— Begin RECORDS SUPPLIED —
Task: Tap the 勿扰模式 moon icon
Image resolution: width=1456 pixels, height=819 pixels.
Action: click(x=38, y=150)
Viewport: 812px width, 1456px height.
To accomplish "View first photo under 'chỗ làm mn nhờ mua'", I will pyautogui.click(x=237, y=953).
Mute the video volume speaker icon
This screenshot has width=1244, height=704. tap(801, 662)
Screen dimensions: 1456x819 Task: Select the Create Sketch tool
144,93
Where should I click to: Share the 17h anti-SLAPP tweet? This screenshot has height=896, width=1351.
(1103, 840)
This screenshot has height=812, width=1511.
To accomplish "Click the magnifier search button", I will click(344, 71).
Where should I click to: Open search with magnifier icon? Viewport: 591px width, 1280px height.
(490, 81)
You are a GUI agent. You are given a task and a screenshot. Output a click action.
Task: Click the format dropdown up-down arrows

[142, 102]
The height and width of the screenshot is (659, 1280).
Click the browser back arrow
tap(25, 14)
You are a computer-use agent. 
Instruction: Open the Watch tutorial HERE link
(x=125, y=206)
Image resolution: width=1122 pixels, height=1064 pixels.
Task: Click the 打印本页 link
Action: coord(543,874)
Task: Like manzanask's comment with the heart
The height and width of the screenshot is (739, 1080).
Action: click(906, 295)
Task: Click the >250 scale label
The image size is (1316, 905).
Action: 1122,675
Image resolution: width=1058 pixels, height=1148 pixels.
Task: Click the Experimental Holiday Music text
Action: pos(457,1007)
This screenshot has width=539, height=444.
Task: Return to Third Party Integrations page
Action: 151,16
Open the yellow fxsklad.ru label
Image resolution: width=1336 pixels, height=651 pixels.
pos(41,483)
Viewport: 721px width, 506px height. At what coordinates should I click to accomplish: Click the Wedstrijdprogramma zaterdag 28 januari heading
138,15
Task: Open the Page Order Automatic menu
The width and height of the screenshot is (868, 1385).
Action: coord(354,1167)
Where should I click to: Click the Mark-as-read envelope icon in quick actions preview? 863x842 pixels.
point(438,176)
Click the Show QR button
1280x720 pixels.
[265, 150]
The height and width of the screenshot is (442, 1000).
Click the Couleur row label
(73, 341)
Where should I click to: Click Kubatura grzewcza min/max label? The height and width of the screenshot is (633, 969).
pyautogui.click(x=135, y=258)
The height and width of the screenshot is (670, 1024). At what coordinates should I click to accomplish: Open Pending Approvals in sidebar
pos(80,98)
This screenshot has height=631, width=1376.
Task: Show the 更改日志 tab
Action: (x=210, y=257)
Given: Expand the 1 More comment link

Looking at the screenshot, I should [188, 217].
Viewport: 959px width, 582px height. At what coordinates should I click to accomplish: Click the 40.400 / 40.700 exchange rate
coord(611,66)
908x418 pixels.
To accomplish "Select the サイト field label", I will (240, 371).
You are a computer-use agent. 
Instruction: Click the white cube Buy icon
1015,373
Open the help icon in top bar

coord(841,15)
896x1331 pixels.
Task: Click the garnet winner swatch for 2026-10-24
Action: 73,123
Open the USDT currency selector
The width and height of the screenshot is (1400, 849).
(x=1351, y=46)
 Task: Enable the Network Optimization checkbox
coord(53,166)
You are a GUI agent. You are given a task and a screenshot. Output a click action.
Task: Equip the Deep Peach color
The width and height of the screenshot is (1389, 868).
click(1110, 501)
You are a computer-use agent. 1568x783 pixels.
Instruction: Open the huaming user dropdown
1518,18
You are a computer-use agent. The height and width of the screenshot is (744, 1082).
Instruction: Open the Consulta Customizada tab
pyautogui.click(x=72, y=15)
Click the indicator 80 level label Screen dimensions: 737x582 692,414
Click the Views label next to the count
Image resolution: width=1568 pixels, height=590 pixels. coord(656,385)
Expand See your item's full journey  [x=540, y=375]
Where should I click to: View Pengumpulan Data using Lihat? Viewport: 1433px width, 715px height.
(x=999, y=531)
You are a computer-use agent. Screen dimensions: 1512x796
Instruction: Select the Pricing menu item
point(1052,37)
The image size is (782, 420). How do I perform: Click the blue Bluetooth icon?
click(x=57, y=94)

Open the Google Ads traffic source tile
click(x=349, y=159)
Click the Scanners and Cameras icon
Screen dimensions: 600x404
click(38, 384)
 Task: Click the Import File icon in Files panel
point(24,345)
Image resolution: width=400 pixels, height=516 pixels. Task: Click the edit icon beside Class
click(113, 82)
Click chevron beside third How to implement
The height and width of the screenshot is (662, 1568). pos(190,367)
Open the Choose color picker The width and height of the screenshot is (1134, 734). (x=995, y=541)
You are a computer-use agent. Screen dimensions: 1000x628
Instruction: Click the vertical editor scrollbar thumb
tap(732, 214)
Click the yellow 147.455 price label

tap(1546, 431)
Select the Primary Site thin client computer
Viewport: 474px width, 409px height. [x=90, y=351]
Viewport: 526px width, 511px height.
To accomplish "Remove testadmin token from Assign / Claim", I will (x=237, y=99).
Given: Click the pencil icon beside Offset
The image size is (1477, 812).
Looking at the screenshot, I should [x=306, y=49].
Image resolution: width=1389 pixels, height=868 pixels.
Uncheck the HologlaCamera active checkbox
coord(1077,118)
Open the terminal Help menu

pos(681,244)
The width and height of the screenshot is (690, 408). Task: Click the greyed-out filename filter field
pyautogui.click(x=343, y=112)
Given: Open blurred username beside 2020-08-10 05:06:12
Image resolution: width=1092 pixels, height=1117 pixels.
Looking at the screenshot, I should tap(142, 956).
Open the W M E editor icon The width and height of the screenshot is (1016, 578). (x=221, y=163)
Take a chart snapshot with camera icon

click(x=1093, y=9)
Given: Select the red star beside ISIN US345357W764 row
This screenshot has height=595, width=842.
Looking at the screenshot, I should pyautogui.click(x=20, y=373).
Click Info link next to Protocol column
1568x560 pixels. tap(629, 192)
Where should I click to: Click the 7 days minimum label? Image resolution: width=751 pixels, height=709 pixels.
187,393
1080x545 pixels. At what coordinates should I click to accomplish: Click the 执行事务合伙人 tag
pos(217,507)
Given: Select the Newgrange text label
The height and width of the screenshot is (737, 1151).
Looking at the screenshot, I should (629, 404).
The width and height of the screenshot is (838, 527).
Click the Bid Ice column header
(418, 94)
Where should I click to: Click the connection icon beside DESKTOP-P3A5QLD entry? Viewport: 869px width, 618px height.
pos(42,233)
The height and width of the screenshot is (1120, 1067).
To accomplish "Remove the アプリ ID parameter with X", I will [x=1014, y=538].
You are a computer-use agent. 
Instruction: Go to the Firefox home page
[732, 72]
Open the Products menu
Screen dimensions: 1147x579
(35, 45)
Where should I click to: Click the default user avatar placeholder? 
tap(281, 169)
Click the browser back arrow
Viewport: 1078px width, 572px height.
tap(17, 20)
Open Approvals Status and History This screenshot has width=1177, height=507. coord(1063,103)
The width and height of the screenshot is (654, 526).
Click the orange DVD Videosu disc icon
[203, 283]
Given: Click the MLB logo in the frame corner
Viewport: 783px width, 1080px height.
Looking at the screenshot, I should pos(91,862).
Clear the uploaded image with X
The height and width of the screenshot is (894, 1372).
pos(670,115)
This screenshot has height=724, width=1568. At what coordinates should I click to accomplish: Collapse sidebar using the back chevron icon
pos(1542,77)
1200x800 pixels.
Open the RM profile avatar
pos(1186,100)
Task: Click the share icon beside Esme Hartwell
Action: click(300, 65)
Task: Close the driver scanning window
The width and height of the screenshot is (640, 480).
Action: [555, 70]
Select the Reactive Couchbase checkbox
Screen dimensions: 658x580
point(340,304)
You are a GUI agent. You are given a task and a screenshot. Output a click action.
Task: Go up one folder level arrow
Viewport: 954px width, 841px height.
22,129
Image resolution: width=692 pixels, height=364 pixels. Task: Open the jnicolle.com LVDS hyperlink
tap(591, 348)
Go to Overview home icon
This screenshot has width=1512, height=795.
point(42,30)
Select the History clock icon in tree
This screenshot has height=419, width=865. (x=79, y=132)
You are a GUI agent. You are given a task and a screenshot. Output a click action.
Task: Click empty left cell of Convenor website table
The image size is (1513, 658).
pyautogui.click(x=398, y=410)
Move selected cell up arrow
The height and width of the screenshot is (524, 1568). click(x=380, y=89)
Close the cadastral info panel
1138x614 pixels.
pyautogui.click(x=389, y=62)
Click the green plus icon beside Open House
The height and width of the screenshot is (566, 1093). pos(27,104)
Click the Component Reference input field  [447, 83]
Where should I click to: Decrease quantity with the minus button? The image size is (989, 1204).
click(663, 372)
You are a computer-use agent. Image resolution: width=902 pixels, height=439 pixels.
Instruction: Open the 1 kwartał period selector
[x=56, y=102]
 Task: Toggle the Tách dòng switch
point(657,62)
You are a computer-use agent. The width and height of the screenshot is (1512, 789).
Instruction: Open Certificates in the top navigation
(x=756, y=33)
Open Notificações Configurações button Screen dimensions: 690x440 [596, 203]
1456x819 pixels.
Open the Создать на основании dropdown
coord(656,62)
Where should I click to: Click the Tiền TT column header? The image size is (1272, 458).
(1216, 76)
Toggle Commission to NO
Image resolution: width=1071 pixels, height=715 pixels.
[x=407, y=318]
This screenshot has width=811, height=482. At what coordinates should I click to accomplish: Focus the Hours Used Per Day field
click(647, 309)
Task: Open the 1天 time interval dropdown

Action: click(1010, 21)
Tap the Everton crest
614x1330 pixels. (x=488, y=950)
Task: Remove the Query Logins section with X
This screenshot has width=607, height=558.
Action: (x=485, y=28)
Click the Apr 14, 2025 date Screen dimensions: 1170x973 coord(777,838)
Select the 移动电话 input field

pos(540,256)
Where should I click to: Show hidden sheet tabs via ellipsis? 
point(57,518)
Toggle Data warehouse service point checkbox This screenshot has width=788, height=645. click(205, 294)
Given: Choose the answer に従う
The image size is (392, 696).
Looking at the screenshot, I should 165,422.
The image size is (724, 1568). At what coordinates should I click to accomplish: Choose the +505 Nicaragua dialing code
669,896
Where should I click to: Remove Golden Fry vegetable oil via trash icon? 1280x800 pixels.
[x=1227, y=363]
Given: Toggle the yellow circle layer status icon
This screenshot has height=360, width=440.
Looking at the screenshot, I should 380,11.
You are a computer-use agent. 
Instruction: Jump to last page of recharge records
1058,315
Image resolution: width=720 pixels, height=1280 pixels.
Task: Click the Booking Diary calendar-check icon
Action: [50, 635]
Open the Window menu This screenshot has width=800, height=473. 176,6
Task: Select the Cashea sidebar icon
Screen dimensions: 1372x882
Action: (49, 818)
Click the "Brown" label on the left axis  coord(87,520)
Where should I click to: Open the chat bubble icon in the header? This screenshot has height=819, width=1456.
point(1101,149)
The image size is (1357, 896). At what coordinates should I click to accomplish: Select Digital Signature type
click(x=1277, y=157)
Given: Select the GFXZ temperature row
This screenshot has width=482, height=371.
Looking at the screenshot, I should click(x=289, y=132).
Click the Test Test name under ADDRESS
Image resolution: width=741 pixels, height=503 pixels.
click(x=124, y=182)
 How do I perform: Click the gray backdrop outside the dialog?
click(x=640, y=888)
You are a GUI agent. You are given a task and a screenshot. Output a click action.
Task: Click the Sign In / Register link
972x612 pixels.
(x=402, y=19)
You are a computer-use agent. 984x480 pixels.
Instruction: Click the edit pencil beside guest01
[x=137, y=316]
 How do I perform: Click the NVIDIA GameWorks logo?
— End RECORDS SUPPLIED —
Arrange the entries as a Markdown table with the columns Row and Line, starting with the first line and going on through the line that contains "tap(25, 14)". Number each row and leave out blank lines.

▶ [SOLUTION FOR THIS PROBLEM]:
| Row | Line |
|---|---|
| 1 | Task: Tap the 勿扰模式 moon icon |
| 2 | Image resolution: width=1456 pixels, height=819 pixels. |
| 3 | Action: click(x=38, y=150) |
| 4 | Viewport: 812px width, 1456px height. |
| 5 | To accomplish "View first photo under 'chỗ làm mn nhờ mua'", I will pyautogui.click(x=237, y=953). |
| 6 | Mute the video volume speaker icon |
| 7 | This screenshot has width=1244, height=704. tap(801, 662) |
| 8 | Screen dimensions: 1456x819 Task: Select the Create Sketch tool |
| 9 | 144,93 |
| 10 | Where should I click to: Share the 17h anti-SLAPP tweet? This screenshot has height=896, width=1351. |
| 11 | (1103, 840) |
| 12 | This screenshot has height=812, width=1511. |
| 13 | To accomplish "Click the magnifier search button", I will click(344, 71). |
| 14 | Where should I click to: Open search with magnifier icon? Viewport: 591px width, 1280px height. |
| 15 | (490, 81) |
| 16 | You are a GUI agent. You are given a task and a screenshot. Output a click action. |
| 17 | Task: Click the format dropdown up-down arrows |
| 18 | [142, 102] |
| 19 | The height and width of the screenshot is (659, 1280). |
| 20 | Click the browser back arrow |
| 21 | tap(25, 14) |